<<<<

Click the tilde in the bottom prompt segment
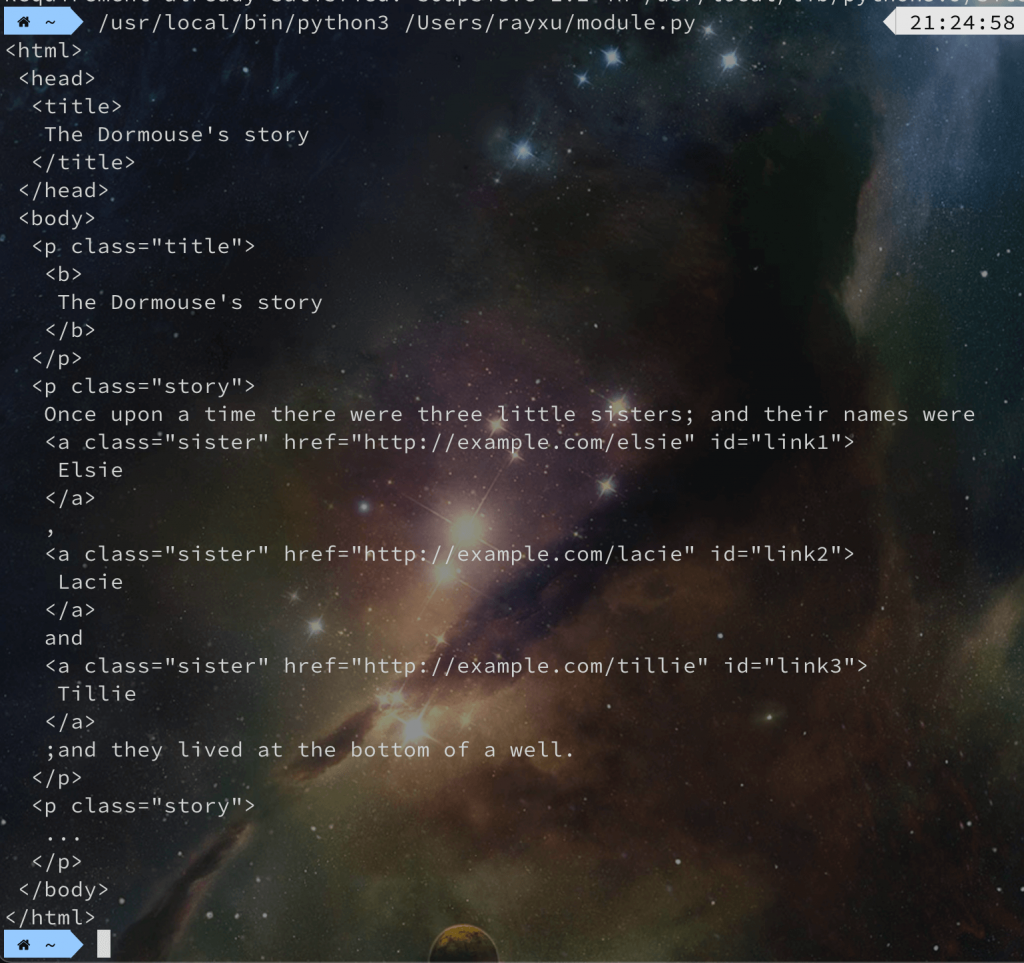[50, 945]
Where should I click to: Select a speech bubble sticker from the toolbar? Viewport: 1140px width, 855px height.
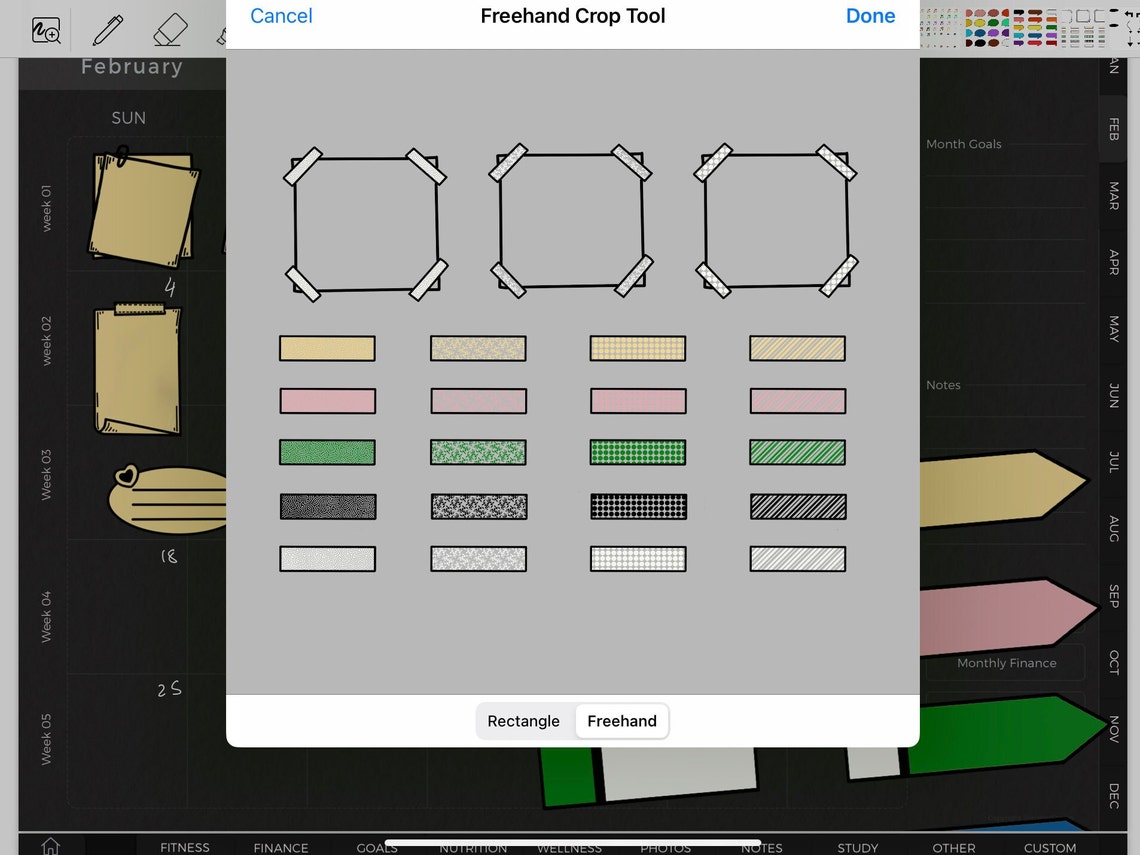(1020, 14)
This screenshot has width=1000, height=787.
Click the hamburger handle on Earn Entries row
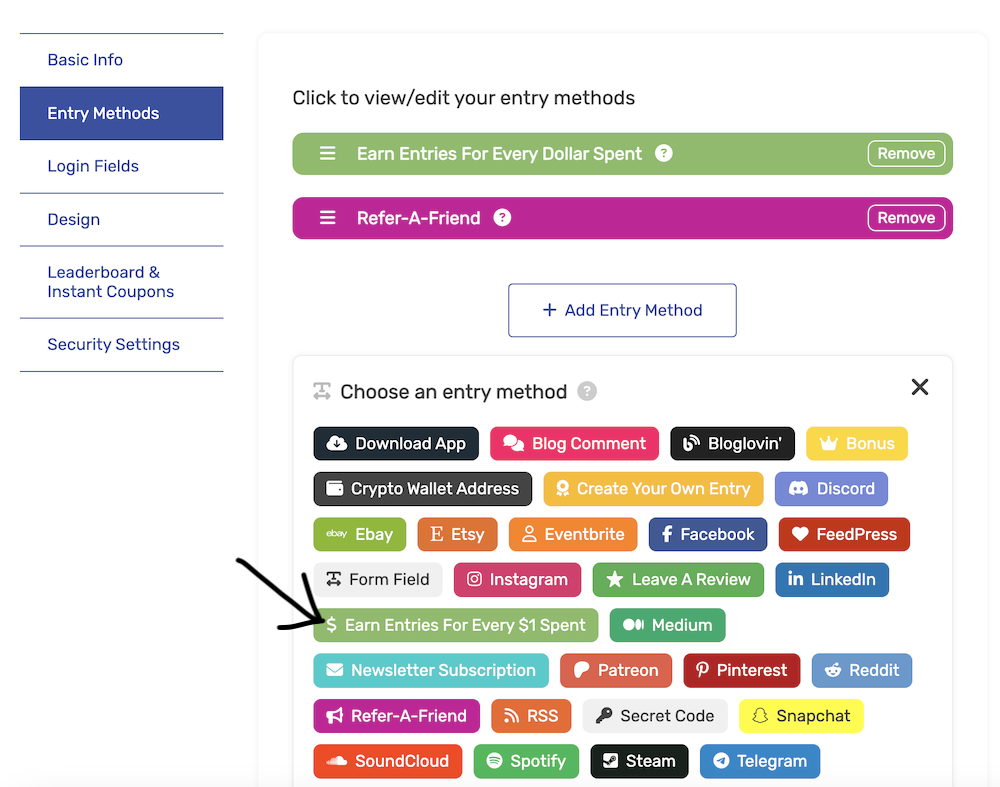[327, 154]
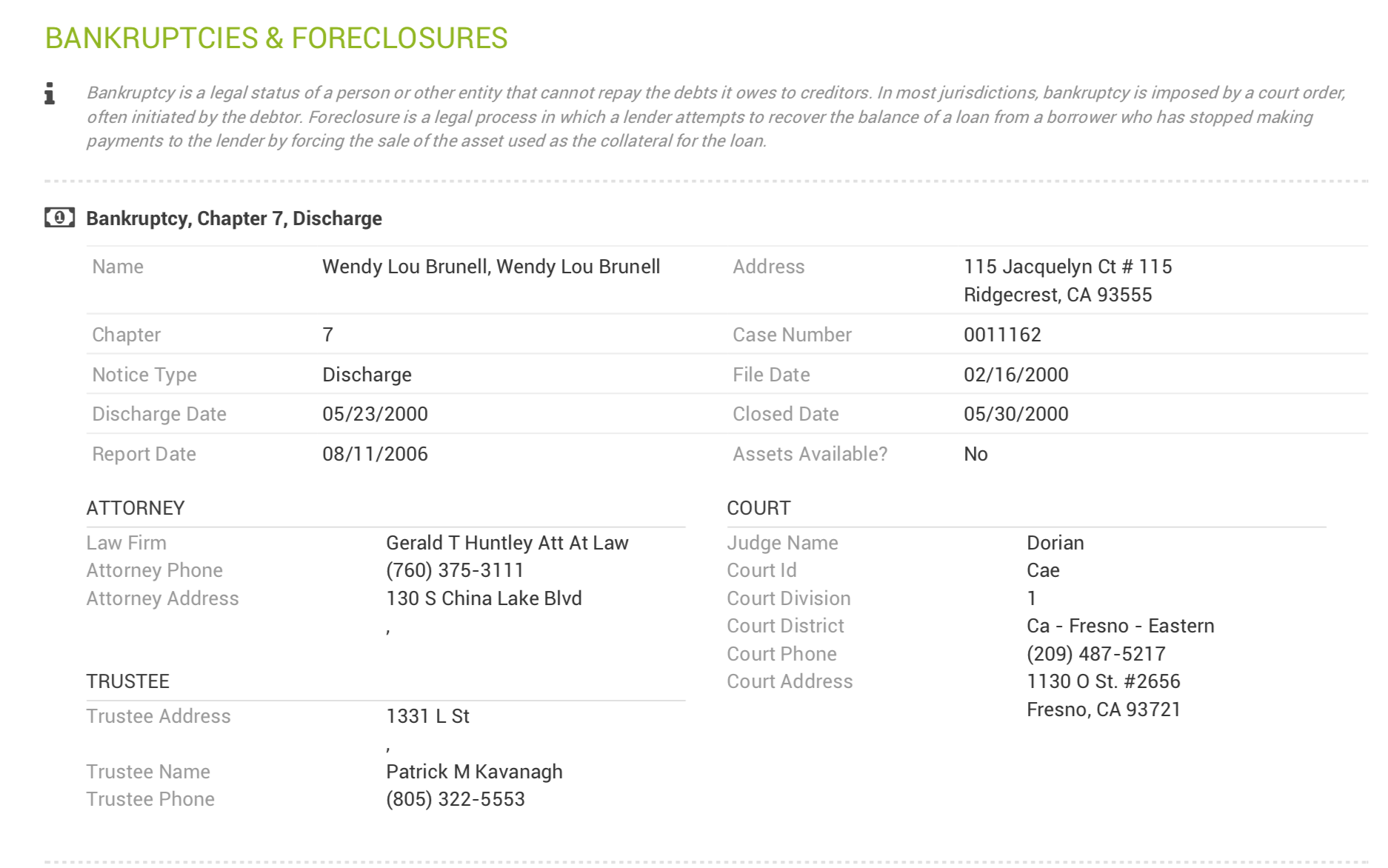Screen dimensions: 1388x868
Task: Select file date 02/16/2000
Action: pyautogui.click(x=1016, y=375)
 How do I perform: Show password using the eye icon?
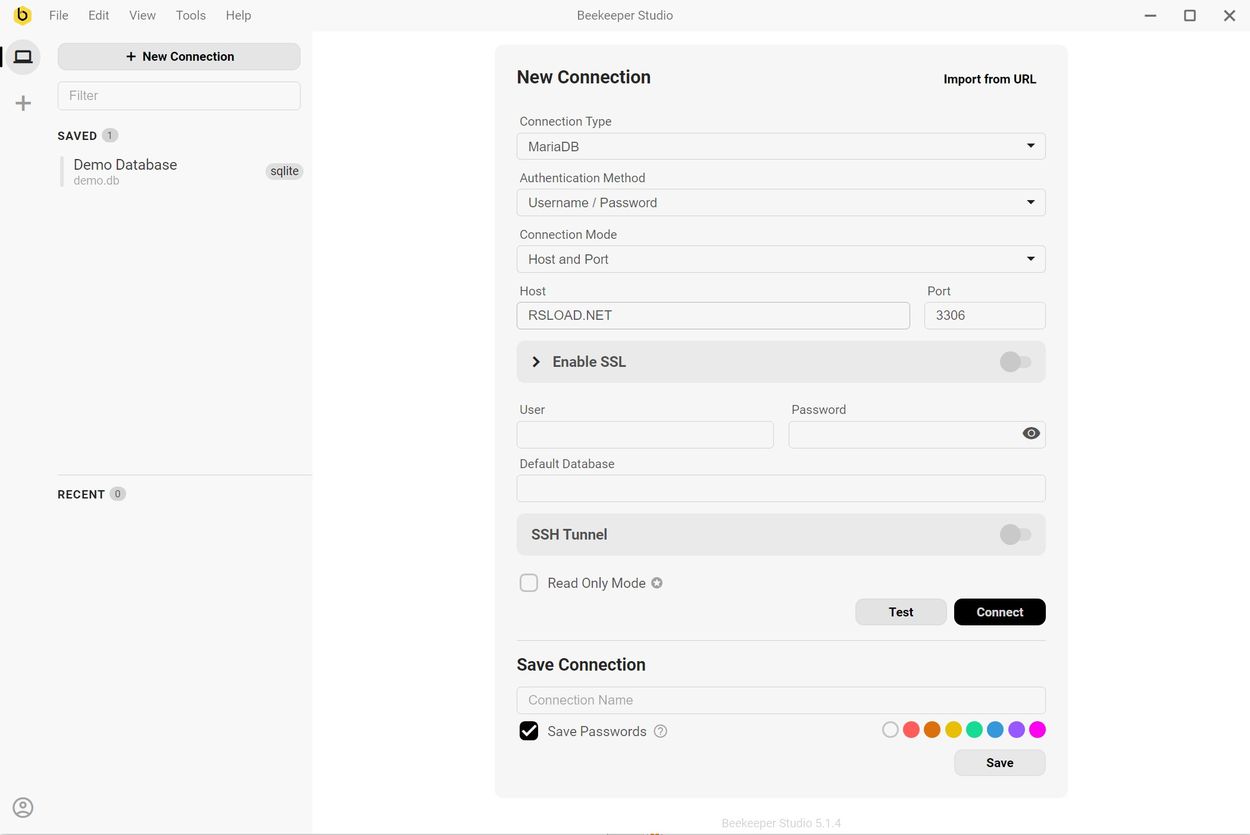1031,434
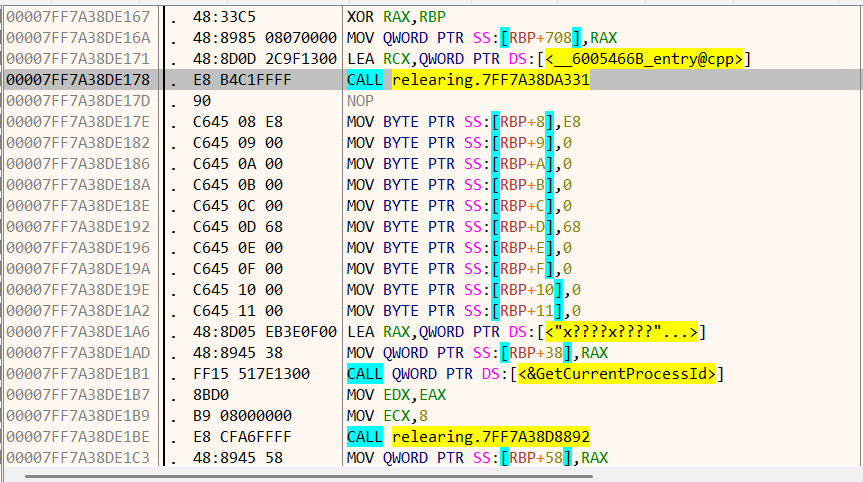863x482 pixels.
Task: Click the horizontal scrollbar at the bottom
Action: pos(430,474)
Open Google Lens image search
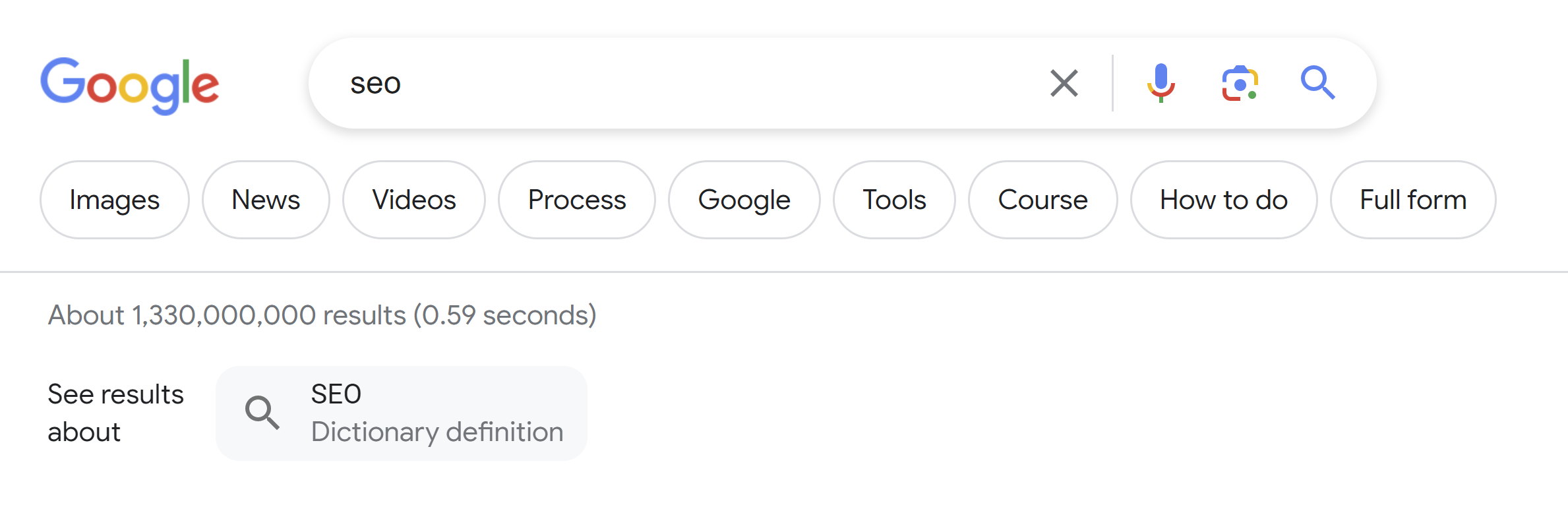This screenshot has height=505, width=1568. [x=1239, y=83]
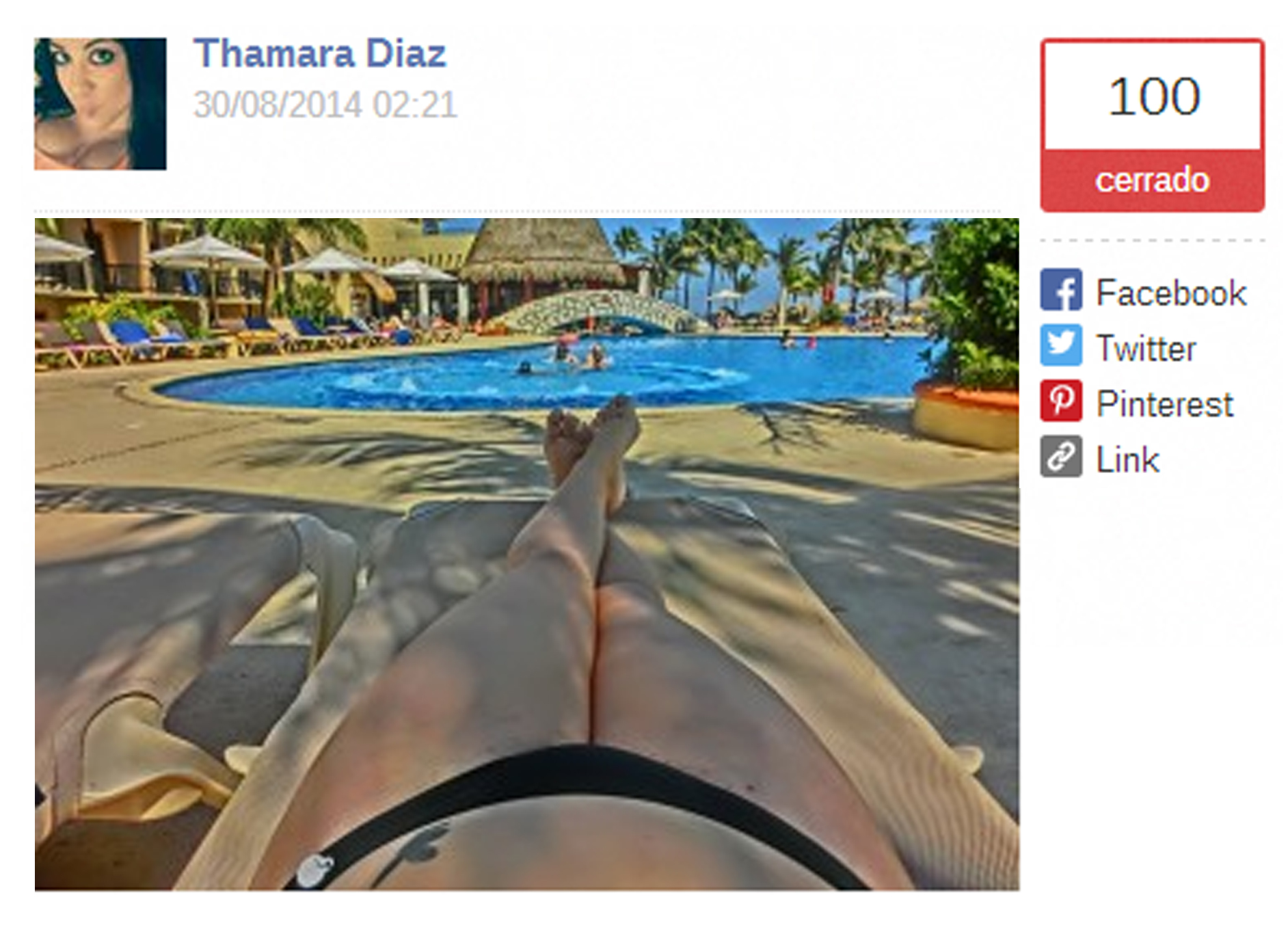This screenshot has height=936, width=1288.
Task: Click the red Pinterest icon
Action: tap(1060, 401)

>>>>

In the data above, find the line containing "How do I perform: Show"; from there, please write out each line through the end, exactly, with the pictures omitted.

> [OUTPUT BELOW]:
 How do I perform: Show password using the eye icon?
1031,434
863x482 pixels.
Task: Click the horizontal scrollbar at the bottom
Action: pos(430,474)
Open Google Lens image search
This screenshot has height=505, width=1568. [x=1239, y=83]
This screenshot has height=936, width=1288.
Task: Click the red Pinterest icon
Action: tap(1060, 401)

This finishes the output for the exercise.